DIRECTIONS FOR THIS TASK: Restate word for word the lines from the one bearing "Task: Select the line beginning 我婆婆只要发现" through the end of the entries below, and leave every picture out.
*** Block opens ***
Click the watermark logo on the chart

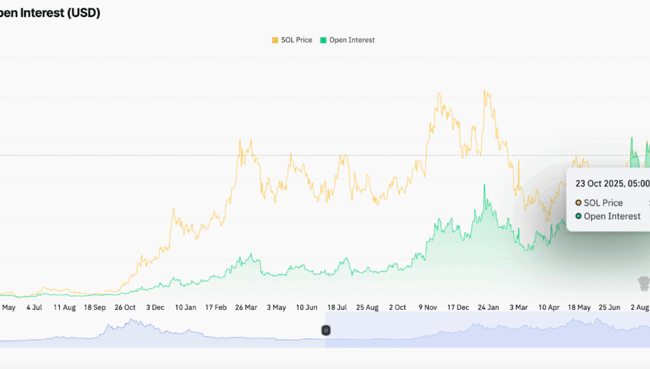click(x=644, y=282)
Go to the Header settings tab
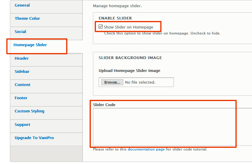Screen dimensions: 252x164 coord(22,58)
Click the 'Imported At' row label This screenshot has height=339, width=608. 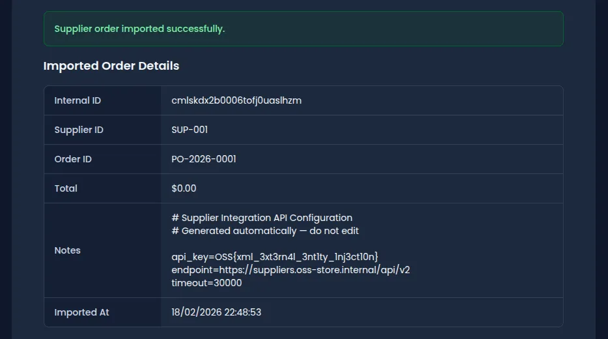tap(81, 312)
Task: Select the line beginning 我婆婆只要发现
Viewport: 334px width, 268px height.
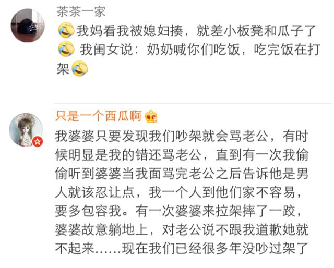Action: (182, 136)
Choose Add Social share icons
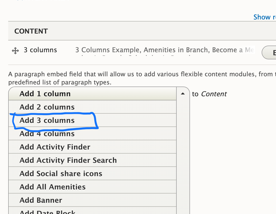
*** Block closes ***
ANSWER:
Task: Select the line beginning 我婆婆只要发现
Viewport: 334px width, 268px height.
Action: (182, 136)
Choose Add Social share icons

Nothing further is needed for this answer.